The EU-Mercosur trade agreement moved closer to implementation on Friday, 9 January 2026, after EU member states in the Council authorised the signature of the deal with the South American bloc Mercosur. The agreement still needs the European Parliament’s consent and further ratification steps before it can enter into force, and it continues to face strong political opposition—especially from parts of Europe’s farming sector.
What Mercosur is and why it matters for Europe
Mercosur (short for “Southern Common Market”) is a South American customs union originally created in 1991 and currently anchored by Argentina, Brazil, Paraguay and Uruguay. It is a large export market for European companies and a major supplier of agricultural goods and raw materials.
For the EU, Mercosur combines economic weight with geopolitical relevance: Brazil and Argentina are central players in Latin American trade and industrial policy, while Paraguay and Uruguay are important nodes for regional logistics and agri-food exports.
What the EU-Mercosur trade agreement would change
The package approved by EU member states is structured as two legally distinct instruments:
- The EU-Mercosur Partnership Agreement (EMPA), covering political dialogue, cooperation and a trade pillar.
- An interim Trade Agreement (iTA) that mirrors the trade-and-investment liberalisation part of the broader partnership, and is meant to apply earlier because it falls within the EU’s exclusive competence.
In practical terms, the deal is designed to reduce tariffs and non-tariff barriers, simplify customs procedures, and expand market access for both goods and services. The European Commission argues that removing high Mercosur tariffs—such as on car parts, machinery, chemicals and pharmaceuticals—would lower export costs for EU producers and support small and medium-sized businesses that currently face high administrative hurdles.

Economic scale: trade flows, tariffs and key sectors
The Council describes the agreement as creating the world’s largest free-trade zone by market size, covering more than 700 million consumers across the EU and Mercosur.
The EU’s trade with Mercosur is already significant. In 2024, trade in goods between the two blocs was worth over €111 billion (with exports and imports broadly balanced). In 2023, trade in services totalled over €42 billion.
For Nordic and broader European industry, the most frequently cited benefits include easier access for automotive supply chains, pharmaceuticals, chemicals, machinery and other advanced manufacturing.
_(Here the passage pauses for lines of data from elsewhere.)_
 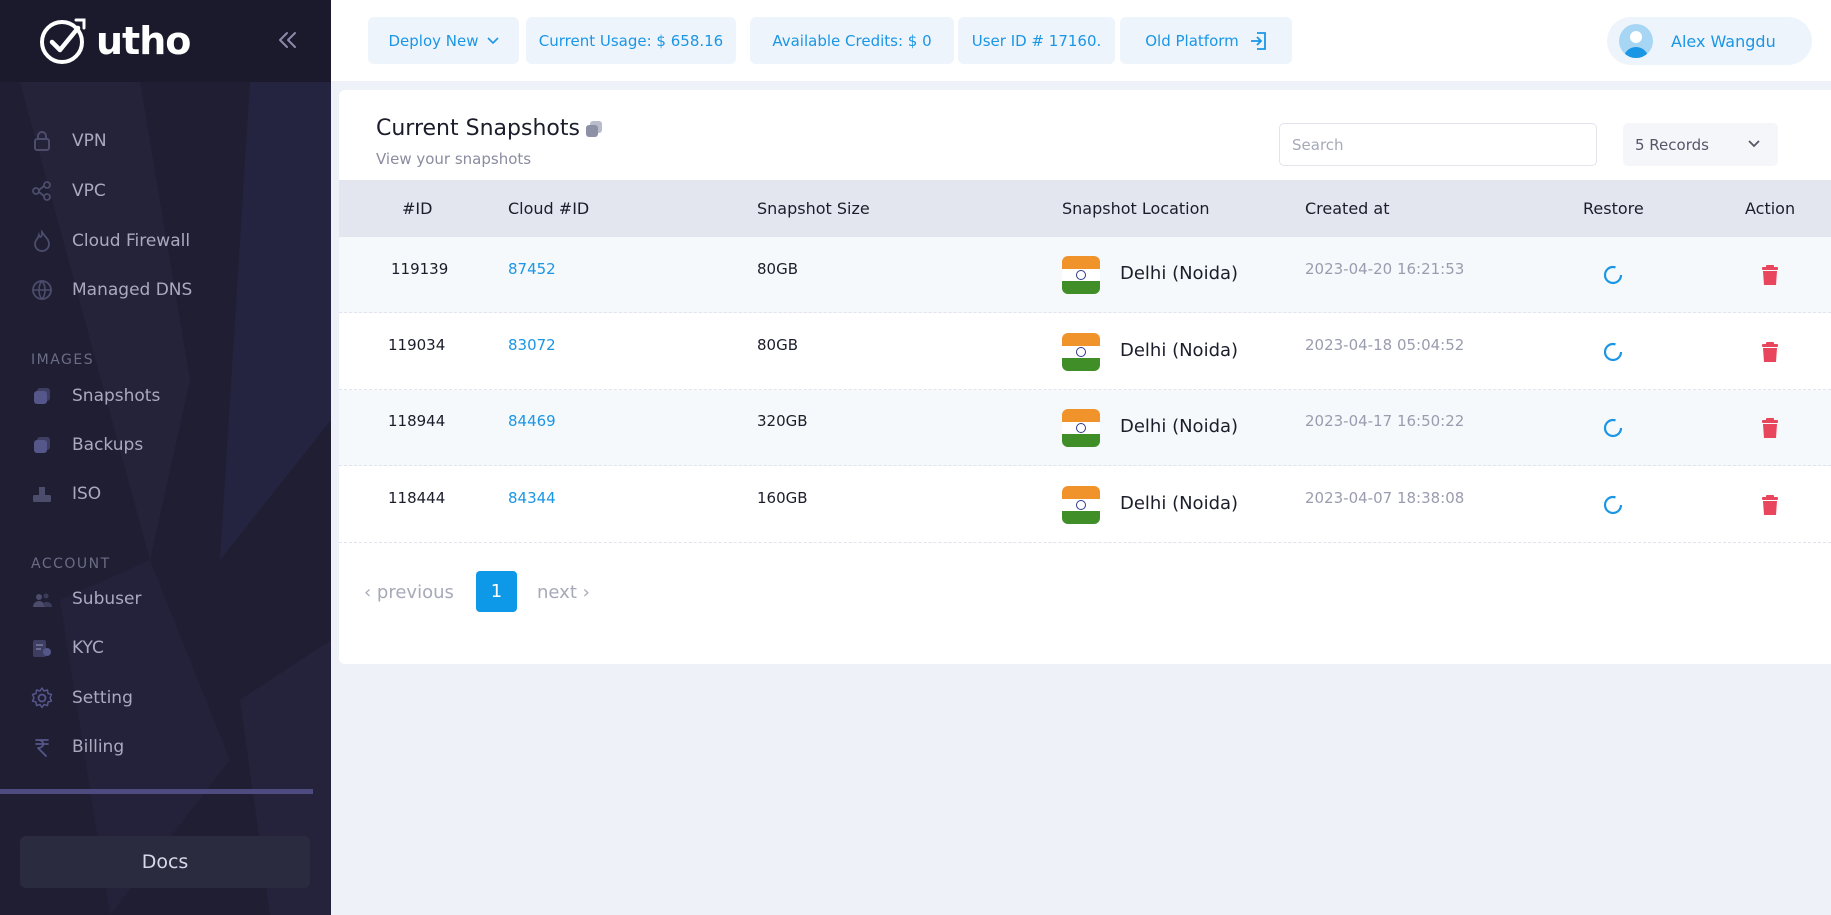 I want to click on sidebar-item-kyc: KYC, so click(x=67, y=648).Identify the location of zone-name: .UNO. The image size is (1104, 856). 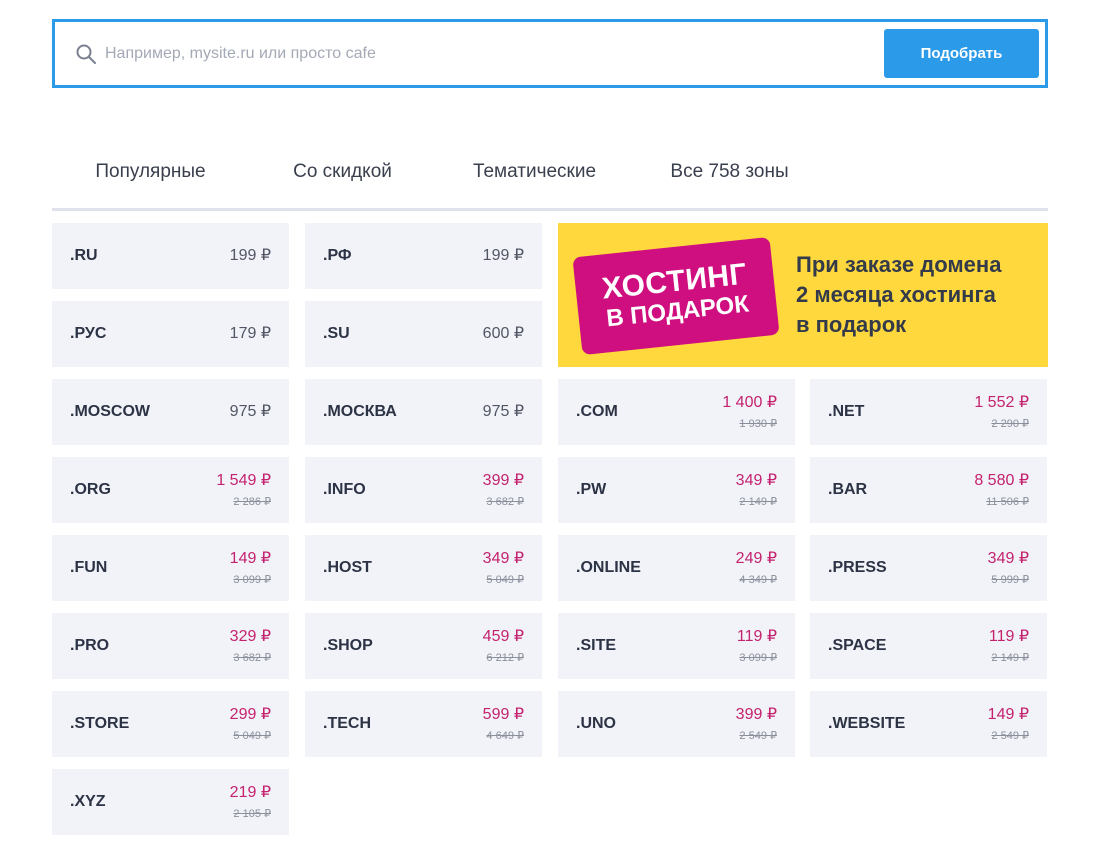
(596, 724). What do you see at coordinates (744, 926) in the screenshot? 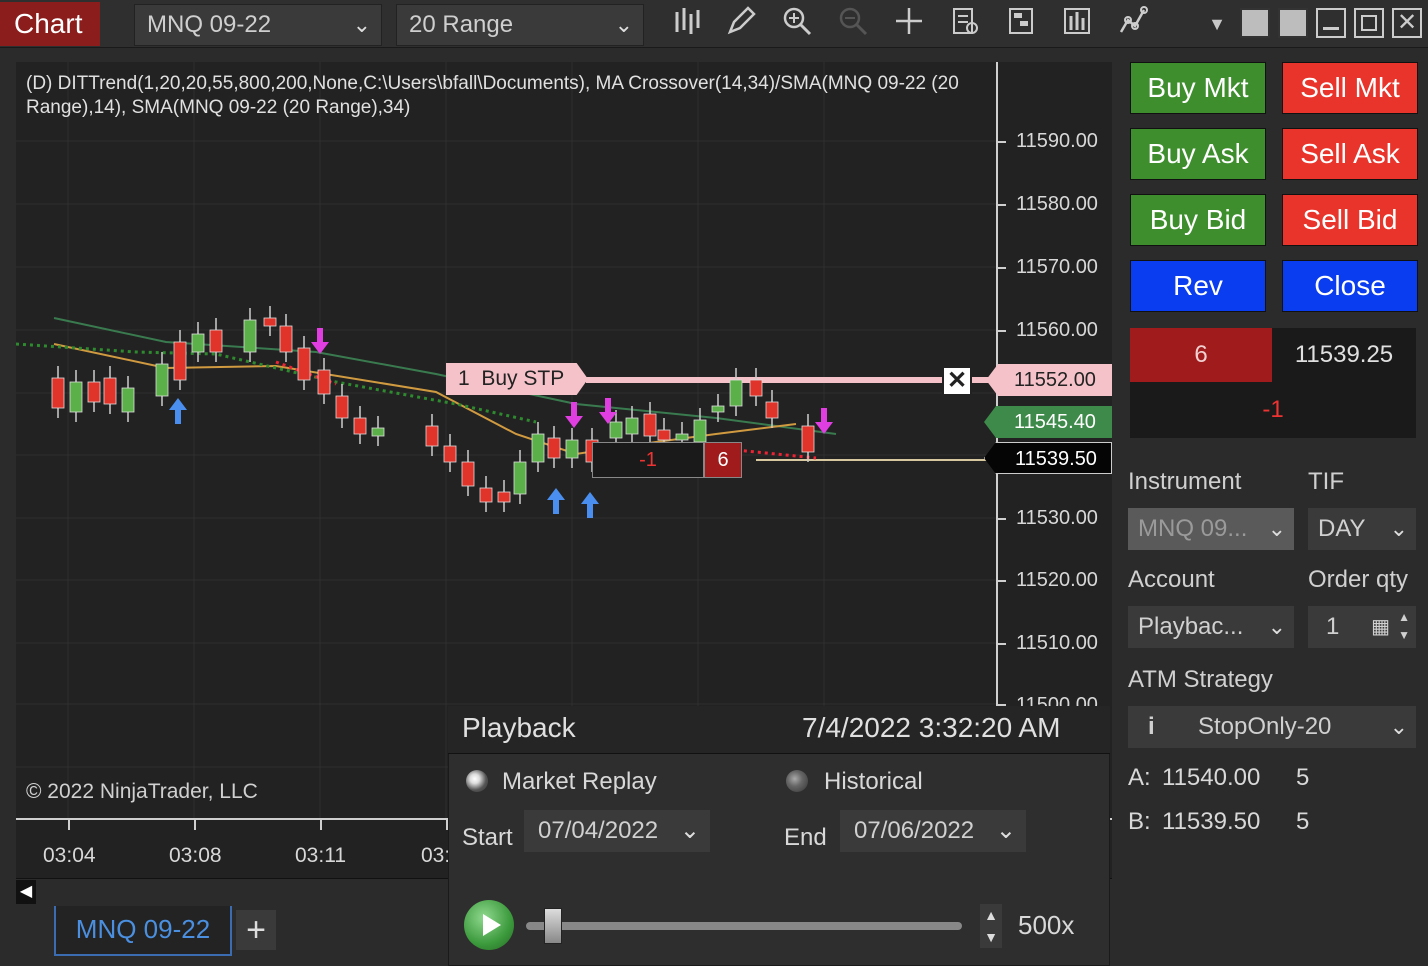
I see `speed-slider-track` at bounding box center [744, 926].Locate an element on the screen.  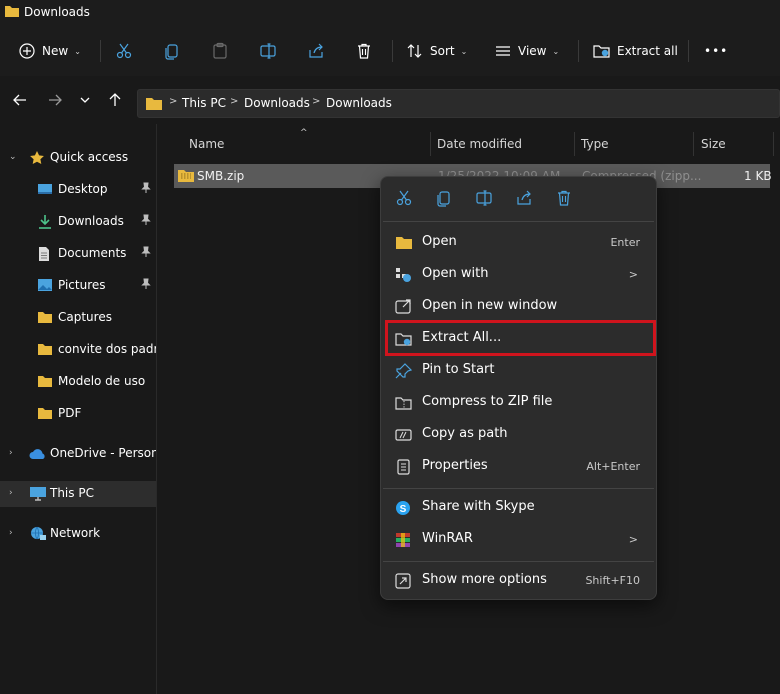
menu-item-label: Open with is located at coordinates (456, 274).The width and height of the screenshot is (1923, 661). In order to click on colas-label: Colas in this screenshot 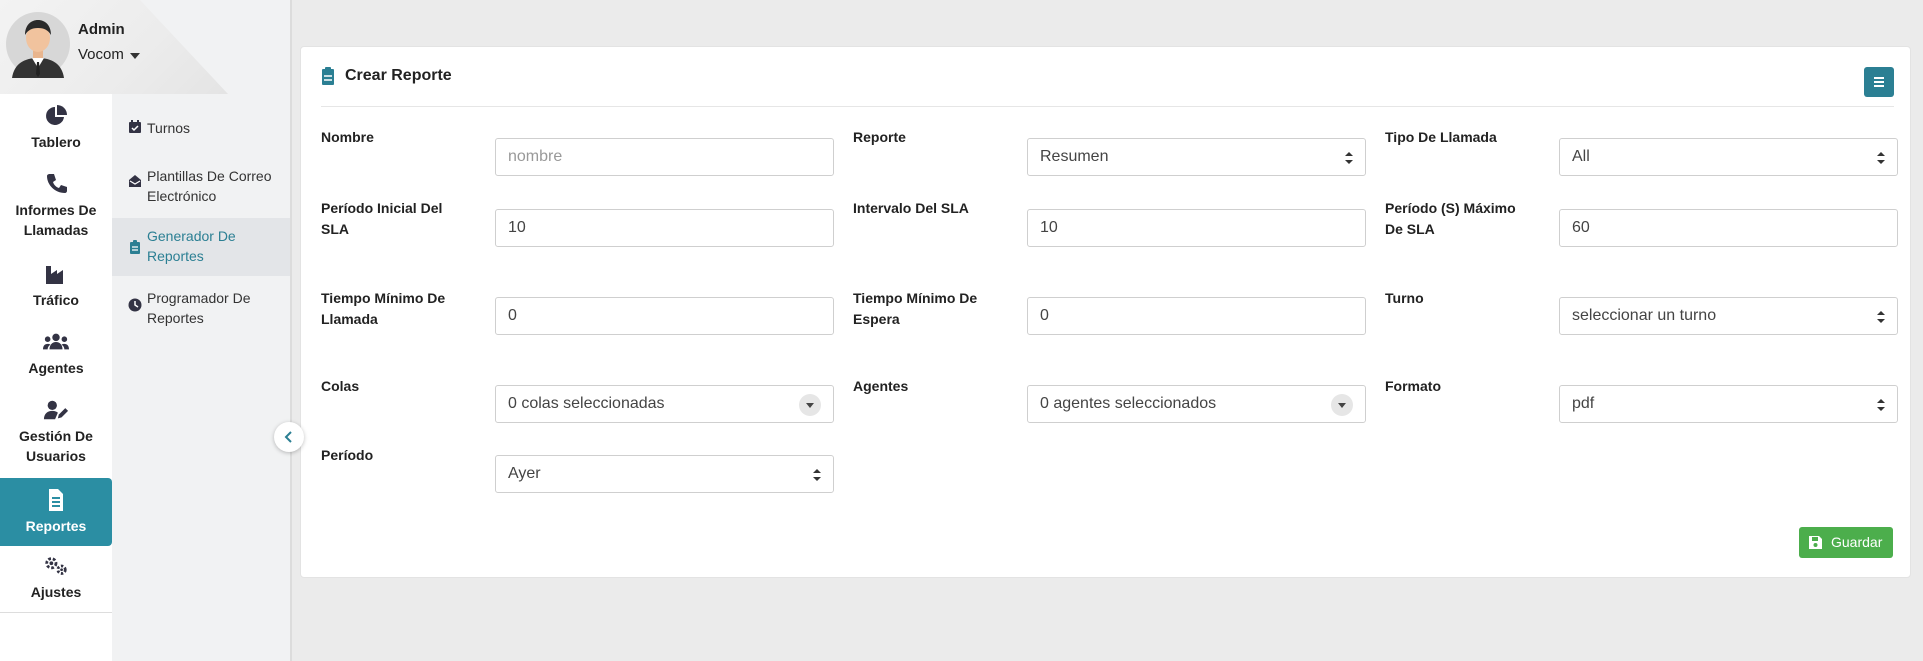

Supporters also expect clearer rules on public procurement, making it easier for EU companies to bid for public contracts in Mercosur countries.
Why the deal is still politically contested
The main fault line in Europe remains agriculture.
Farmers’ organisations and several governments argue that increased imports—especially of beef and other sensitive products—could undercut EU producers and create unfair competition if production standards differ. Environmental groups have also criticised the deal over concerns linked to land use and deforestation in parts of South America.
EU institutions have tried to address these objections by emphasising that the agreement does not change EU food safety rules and by building in safeguards. The Council’s approval on 9 January also refers to temporary arrangements intended to allow rapid action in case of market disruption for sensitive agricultural products, pending a dedicated safeguards regulation.
Timeline: from 1999 negotiations to a planned January 2026 signature
Negotiations for an EU-Mercosur association agreement began in 1999 and were politically concluded on 6 December 2024.
In September 2025, the European Commission adopted proposals for Council decisions on signature and conclusion. On 9 January 2026, the Council authorised the signature of the agreements. Mercosur countries have indicated they plan a formal signature on 17 January 2026, in Paraguay.
The next institutional hurdle is the European Parliament, which must give consent before the Council can formally conclude the agreements. Beyond that, the broader EMPA will require ratification by all EU member states before it can fully enter into force.
Strategic context: Europe diversifies beyond the USA in a less predictable world
The push to finalise the deal is also shaped by strategic considerations.
European policymakers increasingly describe trade agreements as a tool to strengthen competitiveness and reduce dependencies in a context of global uncertainty and more confrontational trade policy. In this framing, deepening ties with Mercosur is part of a wider effort to expand the EU’s network of partners and keep market access open, at a time when trust in the stability of transatlantic trade rules has weakened.
Supporters of the agreement argue that closer economic links with Latin America can help European companies diversify supply chains, secure access to certain raw materials, and reduce excessive reliance on any single external market—while keeping the EU’s regulatory standards intact.
What happens next
The EU-Mercosur trade agreement is now closer to becoming reality, but it is not yet settled policy. The European Parliament’s vote will be decisive, and domestic politics in several EU countries could keep the issue contentious—particularly if farmer protests intensify.
If approved, the deal would become a major test case for how the EU balances trade expansion, agri-food protection and sustainability commitments—and for how Europe positions itself economically in a more fragmented international order.